Welcome to my Blog!

Welcome to my blog! Of course if we were visiting in person, I'd have the teapot out and we could sit and chat.
I'm honored you stopped by to listen to my thoughts and ponderings - and if you have a minute sometime, let me know you dropped by!

You can also find me on Facebook at Grace Notes, Thoughts and Prayers.

I'd love to hear from you.

Monday, October 30, 2017

The Eve of Halloween Eve

I published this blog two years ago, and thought I would repeat it, since it is, after all, the eve of Halloween. 
It includes a poem I wrote when I was in Grade 11.  Praying for fun for the children, safety for all! 

Oct 30 2015

I've been cleaning out my closet today.  The study closet, full of old important papers, dozens of picture frames, and other assortments of things, and finding the most amazing treasures I forgot I had.
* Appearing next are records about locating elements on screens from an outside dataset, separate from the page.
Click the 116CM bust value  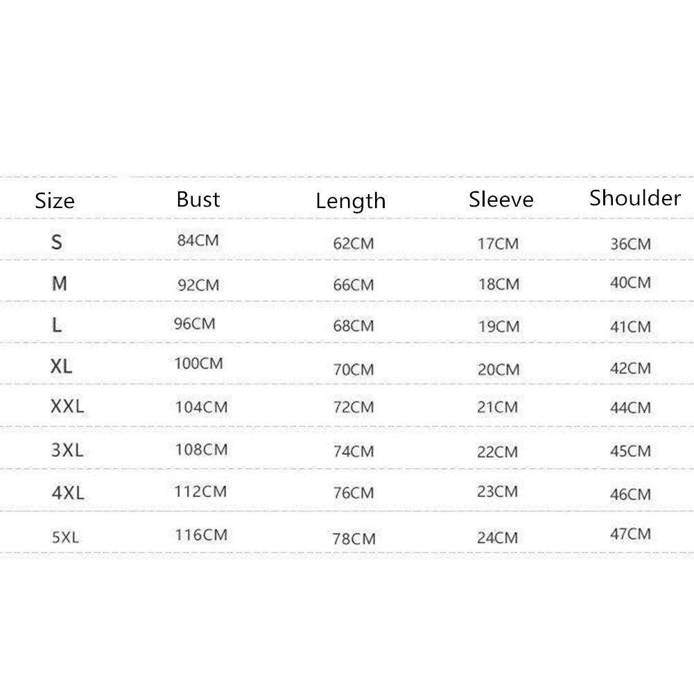pyautogui.click(x=201, y=535)
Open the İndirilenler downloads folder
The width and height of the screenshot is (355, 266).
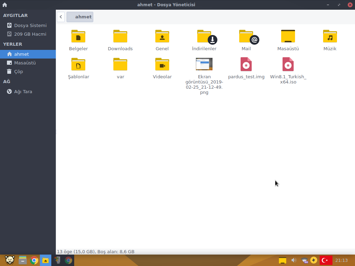tap(204, 36)
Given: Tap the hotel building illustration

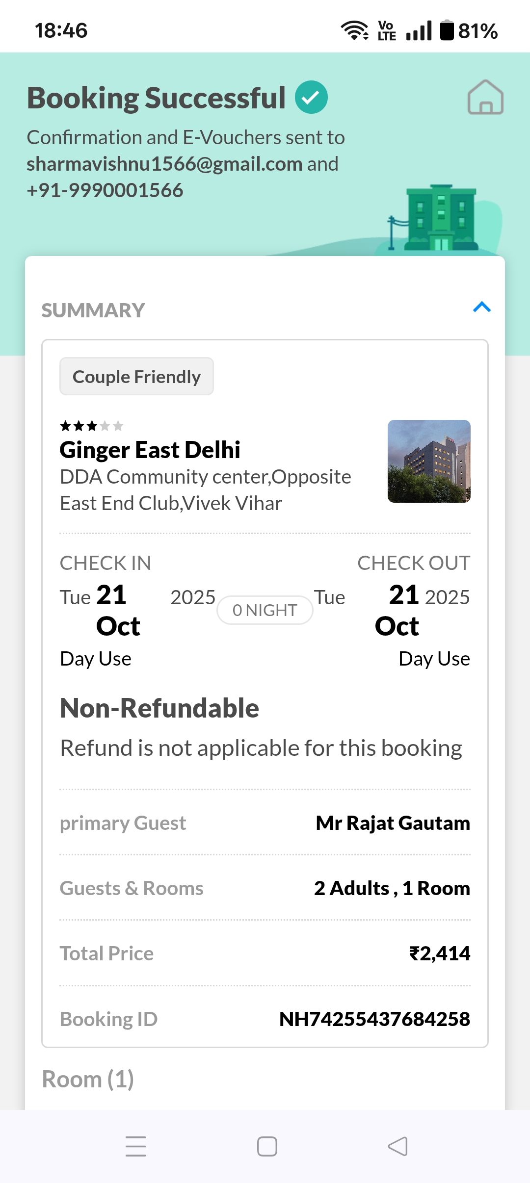Looking at the screenshot, I should pos(441,218).
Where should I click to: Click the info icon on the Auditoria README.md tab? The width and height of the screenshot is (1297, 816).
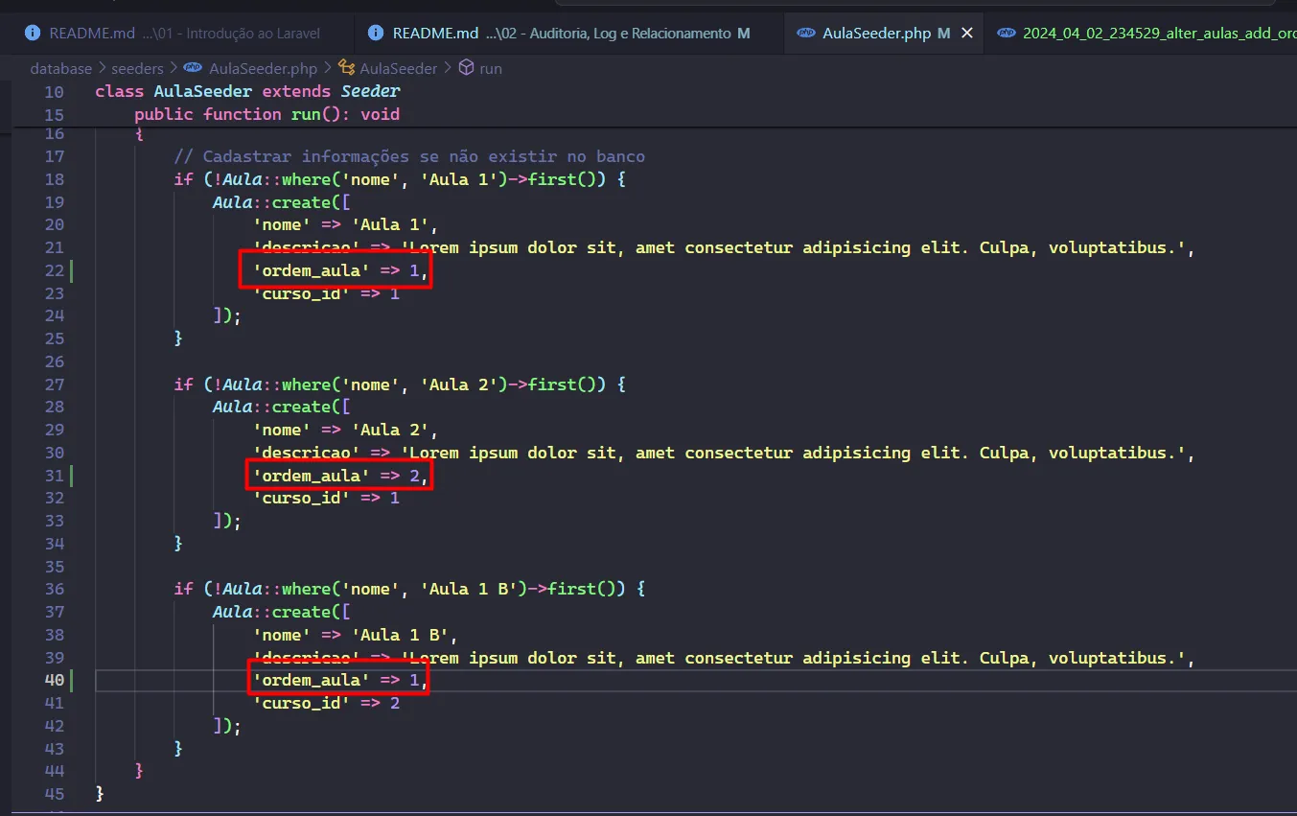pos(377,33)
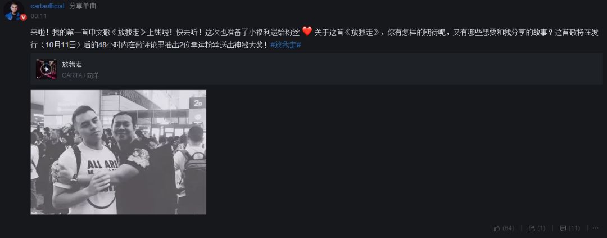Viewport: 607px width, 238px height.
Task: Click the like count (64)
Action: [508, 228]
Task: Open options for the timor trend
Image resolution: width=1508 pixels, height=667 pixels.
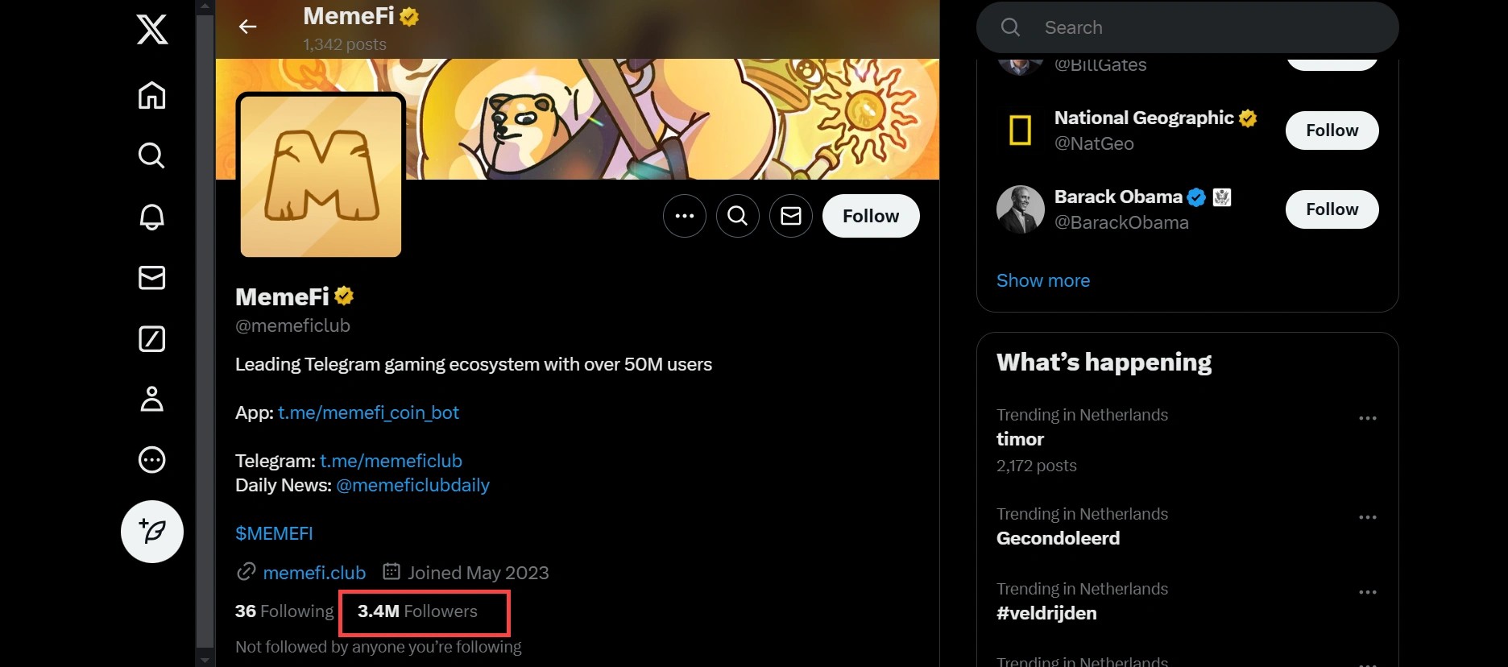Action: click(x=1368, y=418)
Old petit-point patterns, a half-finished piece, things I just couldn't throw away.

A pile of warranties, for things we no longer own.

And then there was the box of my writing.

So instead of cleaning, I sat, in the middle of the floor reading what I wrote in my teens and twenties...

I have always loved to write, and I remember an especially inspiring class, Writing 11. which inspired me, pushed me and prodded me to write in all different styles.  And among that collection I found of all things, tonight, on the eve of Halloween, a poem I wrote called T'was Halloween'en Night.

I actually found this highly amusing, because I have struggled with Halloween over the years, not enjoying the dark side, and as a young parent was fiercely protective of my children.  I am sure I voiced an opinion or two on this topic, and even wrote about it.  And while Halloween is still not my favourite holiday, the kids sure have fun dressing up.

And tomorrow, now grandparents of eight - can you imagine? - we will enjoy seeing these little ones have great fun in their costumes, on-line anyway!  I love seeing their little happy faces delighting in the dress-up fun.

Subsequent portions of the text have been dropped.